Панические мысли куда-то уплыли. Больше ее ничто не волновало. Ни волосы, ни то, что ее заметят. Единственное, что имело значение, – это Стэнтон и то, что он с ней делает. Остальной мир исчез. Только Стэнтон, она и тихая, уединенная комната.
– У тебя чудесные волосы, – произнес он, вытаскивая последний гребень.
Эти слова затронули самую сокровенную часть ее сердца. Эллен почувствовала себя польщенной, окрыленной тем, что он заметил такую личную деталь, и привлекла его ближе к себе. Стэнтон становился все более дерзким, он гладил ее грудь, ласкал ее через ткань платья, а Эллен казалось, что он прикасается к обнаженной коже. Он сжимал ее грудь и ласкал до тех пор, пока девушка не начала извиваться от страсти.
Она не могла дышать, не могла думать и тревожилась все сильнее. В тот миг она согласилась бы на любое его предложение, самое рискованное и безрассудное.
Прежде чем Эллен успела сообразить, что происходит, пальцы Стэнтона скользнули под ее лиф и начали теребить сосок. Она и вообразить себе не могла подобное ощущение, не смогла бы и описать его словами. Эллен понимала, что нужно вывернуться и бежать, но какая женщина в здравом уме захочет, чтобы Стэнтон остановился? Какой женщине хватит силы духа, чтобы сказать «нет»?
Где-то в затуманенном мозгу забрезжила мысль о том, что Стэнтон – искусный распутник, постоянно соблазняет женщин, а она – всего лишь еще одна дурочка, улизнувшая с бала, чтобы побыть с ним. Зазвонили, хотя и очень тихо, тревожные колокольчики, предупреждая Эллен, что она заходит слишком далеко.
Нужно собраться с мыслями и выбираться из постыдной ситуации. Но Эллен была не на шутку захвачена происходящим и не могла подобрать ни единой причины для того, чтобы прекратить это.
Слабые героические усилия приводили ее в смятение, пробуждая в ней тяжкие раздумья и томление. Когда это закончится? Как это закончится?
Внезапно Стэнтон отодвинулся, его дерзкая рука выбралась из-под платья, а восхитительные губы оторвались от губ Эллен.
– Что такое? – спросила она, растерявшись от такой резкой остановки.

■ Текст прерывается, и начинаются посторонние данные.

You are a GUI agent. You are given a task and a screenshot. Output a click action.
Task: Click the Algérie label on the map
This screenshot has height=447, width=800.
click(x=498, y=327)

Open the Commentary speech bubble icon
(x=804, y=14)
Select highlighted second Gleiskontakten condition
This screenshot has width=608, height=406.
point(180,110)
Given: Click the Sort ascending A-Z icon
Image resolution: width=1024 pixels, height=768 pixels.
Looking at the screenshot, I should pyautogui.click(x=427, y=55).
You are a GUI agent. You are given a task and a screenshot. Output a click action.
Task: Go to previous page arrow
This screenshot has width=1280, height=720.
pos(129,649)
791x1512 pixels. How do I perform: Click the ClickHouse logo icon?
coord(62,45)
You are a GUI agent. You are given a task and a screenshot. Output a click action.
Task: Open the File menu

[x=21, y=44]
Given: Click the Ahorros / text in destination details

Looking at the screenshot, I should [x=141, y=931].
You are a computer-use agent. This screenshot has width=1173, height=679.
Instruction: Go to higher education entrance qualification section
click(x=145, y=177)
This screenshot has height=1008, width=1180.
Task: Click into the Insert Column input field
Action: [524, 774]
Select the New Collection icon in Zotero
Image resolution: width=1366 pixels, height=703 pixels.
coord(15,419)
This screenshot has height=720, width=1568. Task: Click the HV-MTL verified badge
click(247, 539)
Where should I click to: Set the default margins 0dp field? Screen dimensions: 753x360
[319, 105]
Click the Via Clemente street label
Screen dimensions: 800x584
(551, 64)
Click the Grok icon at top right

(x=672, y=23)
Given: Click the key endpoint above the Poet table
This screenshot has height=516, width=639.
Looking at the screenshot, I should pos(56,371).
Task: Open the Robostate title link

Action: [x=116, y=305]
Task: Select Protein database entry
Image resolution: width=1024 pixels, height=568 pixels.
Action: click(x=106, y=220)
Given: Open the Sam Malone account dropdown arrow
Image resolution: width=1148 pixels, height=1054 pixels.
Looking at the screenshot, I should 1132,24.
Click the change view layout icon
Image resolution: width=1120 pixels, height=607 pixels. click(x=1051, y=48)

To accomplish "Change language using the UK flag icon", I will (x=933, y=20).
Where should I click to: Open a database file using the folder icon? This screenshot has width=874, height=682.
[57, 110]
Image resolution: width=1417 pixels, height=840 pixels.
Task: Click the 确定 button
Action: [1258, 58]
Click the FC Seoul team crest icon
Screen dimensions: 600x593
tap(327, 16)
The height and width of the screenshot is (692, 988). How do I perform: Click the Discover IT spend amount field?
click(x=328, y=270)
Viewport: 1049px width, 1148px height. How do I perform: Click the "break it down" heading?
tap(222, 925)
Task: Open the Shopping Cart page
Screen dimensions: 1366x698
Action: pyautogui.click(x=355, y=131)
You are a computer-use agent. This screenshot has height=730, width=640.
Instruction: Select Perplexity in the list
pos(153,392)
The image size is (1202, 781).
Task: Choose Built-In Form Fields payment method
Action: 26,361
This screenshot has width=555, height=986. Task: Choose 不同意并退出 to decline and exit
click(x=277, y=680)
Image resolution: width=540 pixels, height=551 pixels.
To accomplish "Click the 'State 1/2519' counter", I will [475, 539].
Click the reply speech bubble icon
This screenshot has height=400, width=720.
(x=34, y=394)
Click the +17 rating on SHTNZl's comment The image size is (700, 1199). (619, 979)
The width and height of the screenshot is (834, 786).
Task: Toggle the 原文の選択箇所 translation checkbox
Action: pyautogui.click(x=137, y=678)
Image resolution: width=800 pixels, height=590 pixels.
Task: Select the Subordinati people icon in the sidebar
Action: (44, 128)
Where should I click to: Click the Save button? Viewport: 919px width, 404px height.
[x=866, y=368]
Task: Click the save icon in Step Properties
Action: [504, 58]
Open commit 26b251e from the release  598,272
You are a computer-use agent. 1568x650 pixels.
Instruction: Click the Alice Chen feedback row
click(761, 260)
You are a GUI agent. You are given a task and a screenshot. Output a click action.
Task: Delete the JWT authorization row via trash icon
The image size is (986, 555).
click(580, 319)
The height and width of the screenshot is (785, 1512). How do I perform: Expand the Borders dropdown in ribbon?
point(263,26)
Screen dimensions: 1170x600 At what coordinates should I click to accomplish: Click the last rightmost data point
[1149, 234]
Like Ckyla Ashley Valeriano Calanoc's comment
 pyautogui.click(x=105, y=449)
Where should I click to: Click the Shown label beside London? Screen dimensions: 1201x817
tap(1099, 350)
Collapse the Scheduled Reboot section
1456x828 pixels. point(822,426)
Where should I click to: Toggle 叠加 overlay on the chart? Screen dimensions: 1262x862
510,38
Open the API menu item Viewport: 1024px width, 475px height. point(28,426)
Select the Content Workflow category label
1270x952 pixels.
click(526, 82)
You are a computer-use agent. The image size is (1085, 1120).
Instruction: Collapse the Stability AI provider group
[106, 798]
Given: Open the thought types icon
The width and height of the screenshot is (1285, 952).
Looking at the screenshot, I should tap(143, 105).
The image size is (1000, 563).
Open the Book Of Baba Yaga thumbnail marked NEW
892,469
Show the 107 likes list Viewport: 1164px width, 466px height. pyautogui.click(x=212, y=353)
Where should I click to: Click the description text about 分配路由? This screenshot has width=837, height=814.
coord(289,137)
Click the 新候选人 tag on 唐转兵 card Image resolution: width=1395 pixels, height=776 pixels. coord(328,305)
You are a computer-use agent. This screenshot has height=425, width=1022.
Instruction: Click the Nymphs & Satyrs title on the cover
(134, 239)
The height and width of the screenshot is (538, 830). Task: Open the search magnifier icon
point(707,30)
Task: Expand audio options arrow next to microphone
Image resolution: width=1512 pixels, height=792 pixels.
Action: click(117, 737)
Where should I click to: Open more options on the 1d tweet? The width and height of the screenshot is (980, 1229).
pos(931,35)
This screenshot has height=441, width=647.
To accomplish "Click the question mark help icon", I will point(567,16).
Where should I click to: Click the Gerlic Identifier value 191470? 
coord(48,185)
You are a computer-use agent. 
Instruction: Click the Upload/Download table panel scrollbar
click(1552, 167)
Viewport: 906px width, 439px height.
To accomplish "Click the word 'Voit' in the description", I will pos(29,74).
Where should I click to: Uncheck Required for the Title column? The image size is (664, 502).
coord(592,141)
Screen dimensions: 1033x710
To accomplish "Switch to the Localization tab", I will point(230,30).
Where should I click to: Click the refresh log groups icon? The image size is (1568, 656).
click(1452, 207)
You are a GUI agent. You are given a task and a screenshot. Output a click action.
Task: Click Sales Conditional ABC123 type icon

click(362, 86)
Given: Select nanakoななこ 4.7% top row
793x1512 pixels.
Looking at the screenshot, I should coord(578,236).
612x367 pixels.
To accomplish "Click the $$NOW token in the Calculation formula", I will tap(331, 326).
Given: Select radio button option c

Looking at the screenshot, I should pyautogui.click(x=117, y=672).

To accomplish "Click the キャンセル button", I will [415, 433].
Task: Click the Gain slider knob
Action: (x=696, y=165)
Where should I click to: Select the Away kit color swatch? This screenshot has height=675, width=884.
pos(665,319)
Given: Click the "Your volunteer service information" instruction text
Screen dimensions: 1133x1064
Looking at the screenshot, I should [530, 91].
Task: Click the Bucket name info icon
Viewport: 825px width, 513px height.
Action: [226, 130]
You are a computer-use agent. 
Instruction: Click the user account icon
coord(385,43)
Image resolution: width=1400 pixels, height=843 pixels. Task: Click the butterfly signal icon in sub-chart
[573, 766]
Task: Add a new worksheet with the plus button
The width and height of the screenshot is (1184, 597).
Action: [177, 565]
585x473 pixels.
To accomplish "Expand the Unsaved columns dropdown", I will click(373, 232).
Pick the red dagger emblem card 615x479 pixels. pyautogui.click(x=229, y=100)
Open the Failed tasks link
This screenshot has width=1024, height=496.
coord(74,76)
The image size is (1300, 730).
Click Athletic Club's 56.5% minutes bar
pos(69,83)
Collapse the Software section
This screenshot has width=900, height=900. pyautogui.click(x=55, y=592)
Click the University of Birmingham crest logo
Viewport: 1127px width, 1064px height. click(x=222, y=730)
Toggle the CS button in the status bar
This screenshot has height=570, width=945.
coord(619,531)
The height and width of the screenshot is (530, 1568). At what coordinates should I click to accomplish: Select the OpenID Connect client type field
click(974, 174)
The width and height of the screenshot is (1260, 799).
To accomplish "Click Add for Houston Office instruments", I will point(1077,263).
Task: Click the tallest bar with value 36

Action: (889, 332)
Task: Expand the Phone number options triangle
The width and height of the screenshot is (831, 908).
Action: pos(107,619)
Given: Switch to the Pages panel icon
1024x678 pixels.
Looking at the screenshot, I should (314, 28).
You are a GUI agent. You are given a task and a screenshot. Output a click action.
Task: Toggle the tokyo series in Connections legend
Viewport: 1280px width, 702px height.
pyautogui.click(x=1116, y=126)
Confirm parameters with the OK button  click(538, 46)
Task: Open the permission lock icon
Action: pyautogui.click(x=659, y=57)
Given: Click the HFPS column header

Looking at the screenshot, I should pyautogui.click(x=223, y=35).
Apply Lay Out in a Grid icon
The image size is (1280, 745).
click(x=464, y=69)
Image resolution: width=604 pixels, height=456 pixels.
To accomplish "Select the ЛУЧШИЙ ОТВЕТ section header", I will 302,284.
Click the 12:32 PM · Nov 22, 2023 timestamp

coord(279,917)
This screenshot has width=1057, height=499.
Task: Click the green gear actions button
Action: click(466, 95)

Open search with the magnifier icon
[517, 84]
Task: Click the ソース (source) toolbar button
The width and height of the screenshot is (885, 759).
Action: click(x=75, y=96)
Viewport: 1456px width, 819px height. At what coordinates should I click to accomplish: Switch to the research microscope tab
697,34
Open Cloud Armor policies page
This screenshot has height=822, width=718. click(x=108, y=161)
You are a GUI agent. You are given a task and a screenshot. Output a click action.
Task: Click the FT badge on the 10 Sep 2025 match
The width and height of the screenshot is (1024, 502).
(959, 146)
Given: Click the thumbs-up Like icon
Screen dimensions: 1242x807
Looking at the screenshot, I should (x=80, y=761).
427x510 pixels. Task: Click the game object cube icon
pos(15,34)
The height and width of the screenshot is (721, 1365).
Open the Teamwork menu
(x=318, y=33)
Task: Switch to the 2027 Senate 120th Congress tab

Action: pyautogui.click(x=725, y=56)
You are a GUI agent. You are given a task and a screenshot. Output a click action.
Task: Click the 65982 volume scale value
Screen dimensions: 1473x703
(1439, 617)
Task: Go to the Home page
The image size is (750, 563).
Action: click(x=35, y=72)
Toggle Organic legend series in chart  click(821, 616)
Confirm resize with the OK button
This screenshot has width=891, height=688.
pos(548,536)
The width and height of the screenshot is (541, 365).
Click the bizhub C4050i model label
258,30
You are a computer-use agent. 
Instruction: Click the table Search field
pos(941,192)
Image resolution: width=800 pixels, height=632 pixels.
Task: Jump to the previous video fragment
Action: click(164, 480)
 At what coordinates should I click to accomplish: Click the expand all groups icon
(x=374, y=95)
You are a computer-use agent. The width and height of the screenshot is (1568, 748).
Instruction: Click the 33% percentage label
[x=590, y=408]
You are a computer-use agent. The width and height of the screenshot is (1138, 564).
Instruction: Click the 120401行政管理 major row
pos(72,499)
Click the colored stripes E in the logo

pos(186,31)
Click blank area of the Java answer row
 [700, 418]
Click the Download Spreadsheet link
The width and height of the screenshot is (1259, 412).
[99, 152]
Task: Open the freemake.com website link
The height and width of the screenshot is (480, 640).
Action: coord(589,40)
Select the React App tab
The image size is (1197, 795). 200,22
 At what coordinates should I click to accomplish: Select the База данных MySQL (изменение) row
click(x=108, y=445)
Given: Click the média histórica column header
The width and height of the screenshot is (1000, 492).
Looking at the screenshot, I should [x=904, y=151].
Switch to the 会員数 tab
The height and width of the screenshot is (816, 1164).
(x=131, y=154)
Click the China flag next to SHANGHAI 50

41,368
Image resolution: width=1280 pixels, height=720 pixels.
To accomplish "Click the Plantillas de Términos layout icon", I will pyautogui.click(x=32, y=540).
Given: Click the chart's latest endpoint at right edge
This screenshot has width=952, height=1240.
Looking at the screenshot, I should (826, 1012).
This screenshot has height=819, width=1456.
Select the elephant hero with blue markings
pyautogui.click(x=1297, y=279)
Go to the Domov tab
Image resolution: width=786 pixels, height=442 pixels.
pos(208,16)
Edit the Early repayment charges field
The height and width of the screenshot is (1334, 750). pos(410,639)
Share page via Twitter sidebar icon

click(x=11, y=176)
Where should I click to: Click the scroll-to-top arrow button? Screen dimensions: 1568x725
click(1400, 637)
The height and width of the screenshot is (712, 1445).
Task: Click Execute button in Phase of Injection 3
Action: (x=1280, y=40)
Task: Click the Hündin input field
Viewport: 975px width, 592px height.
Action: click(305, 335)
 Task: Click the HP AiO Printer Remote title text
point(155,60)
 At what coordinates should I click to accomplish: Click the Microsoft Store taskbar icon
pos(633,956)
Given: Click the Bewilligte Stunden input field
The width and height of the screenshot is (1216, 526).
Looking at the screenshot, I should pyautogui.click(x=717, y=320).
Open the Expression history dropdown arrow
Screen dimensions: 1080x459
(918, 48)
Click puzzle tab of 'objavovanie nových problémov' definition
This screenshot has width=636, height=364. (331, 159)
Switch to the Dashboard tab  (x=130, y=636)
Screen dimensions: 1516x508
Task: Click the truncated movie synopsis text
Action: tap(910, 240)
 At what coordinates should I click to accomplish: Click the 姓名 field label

Эллен вглядывалась в Стэнтона, понимая, что еще никогда не видела более прекрасного зрелища. Его синие глаза блестели от вожделения, но в них также светилась несомненная нежность. На нее прежде никогда не смотрели так, будто она замечательная и необыкновенная, и она могла бы остаться здесь навеки, глядя на него, наслаждаясь его вниманием.
Их объятия взволновали Стэнтона так же, как и ее саму. Он тяжело дышал, щеки его горели, губы увлажнились и распухли от поцелуев. Он выглядел озадаченным, словно не мог понять, с чего вдруг распластал Эллен на столе и как вообще они оказались в такой постыдной ситуации. Все происходило так быстро, что они словно взлетели на головокружительную высоту, а Эллен казалось, что земля сошла со своей оси.
Она не сомневалась, что, если встанет, пол уйдет из-под ног и она не сумеет удержать равновесие. Эллен никогда не думала, что ее могут захлестнуть подобные чувства, что ей не хватит силы воли противостоять натиску. Она с трудом удерживалась, чтобы не опозориться, кинувшись ему на шею, снова потянув на себя и начав все заново.
– Разве поцелуи… это не прекрасно? – Стэнтон усмехнулся, и на его щеке появилась ямочка. Он выглядел восхитительно, опасно и был красивее„чем должен быть мужчина.
– Да. Я и не представляла…
– Не представляли?
Он положил руки ей на плечи, а потом медленно повел их вниз, неторопливо проводя по груди Эллен, по ее животу и бедрам.
– Я… мне кажется, что у меня внутри все истерзано, – призналась она.
– Разумеется, и держу пари, вы хотите, чтобы я облегчил ваши страдания. Между прочим, я могу.
– Прошу вас…
Это прозвучало как мольба о милосердии. Как после удара молнии, Эллен переполняла безграничная энергия, которой уже не хватало места. Она затопила ее, доводя до безумия, вынуждая стремиться к… к… чему? Как может она держать себя в руках, если ее терзают приводящие в смятение муки?
В последний раз проведя руками по телу Эллен, Стэнтон выпрямился и стал поправлять на себе одежду. Игривый любовник исчез, нежное выражение стерлось с его лица. Перед Эллен стоял искушенный, вежливый и совершенно безучастный мужчина, в то время как она вся дрожала, волосы растрепались, платье сбилось, подол задран кверху.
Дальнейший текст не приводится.